While people often think of workers’ compensation as a totally different animal from group health plans, trends in either sector can illuminate larger medical system issues. The NCCI puts out excellent research on workers’ comp issues and a recent one examines factors influencing changes in medical severity. (NCCI Report) Medical severity basically refers to the amount of medical costs per workers’ comp claim. Overall medical costs have become a greater portion of workers’ comp than have indemnity payments, so much attention has been focused on understanding and controlling them.
The report separates its data examination into two periods, the last half of the nineties and the first part of the 2000s. In the first time period, severity was up 51%, driven largely by more severe injuries, which typically incur more medical costs and by number of treatments per claim, or more utilization. This latter factor accounted for over 60% of the total medical cost increase. Unit price increases were responsible for about 20% of the rise, but the unit cost increase was actually less than the general uptick in medical CPI, probably because of the prevalence of workers’ comp fee schedules.

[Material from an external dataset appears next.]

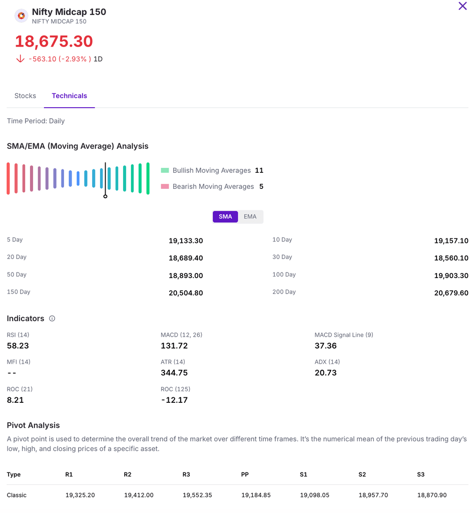The image size is (476, 513).
Task: Click the Pivot Analysis heading
Action: (x=33, y=425)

In the second time period, severity only increased by around 20%. This time, however, more severe injuries only accounted for a small part of the rise and the number of treatments per injury actually declined, which might be due to greater use of utilization management for workers’ comp claims. Almost 100% of the increase in medical costs was attributed to unit prices, which now were slightly higher than the rise in medical CPI. This appears to mirror the trend in group health over the last few years; in which utilization is often under good control, but hospitals, physicians and other providers are receiving significant annual price increases.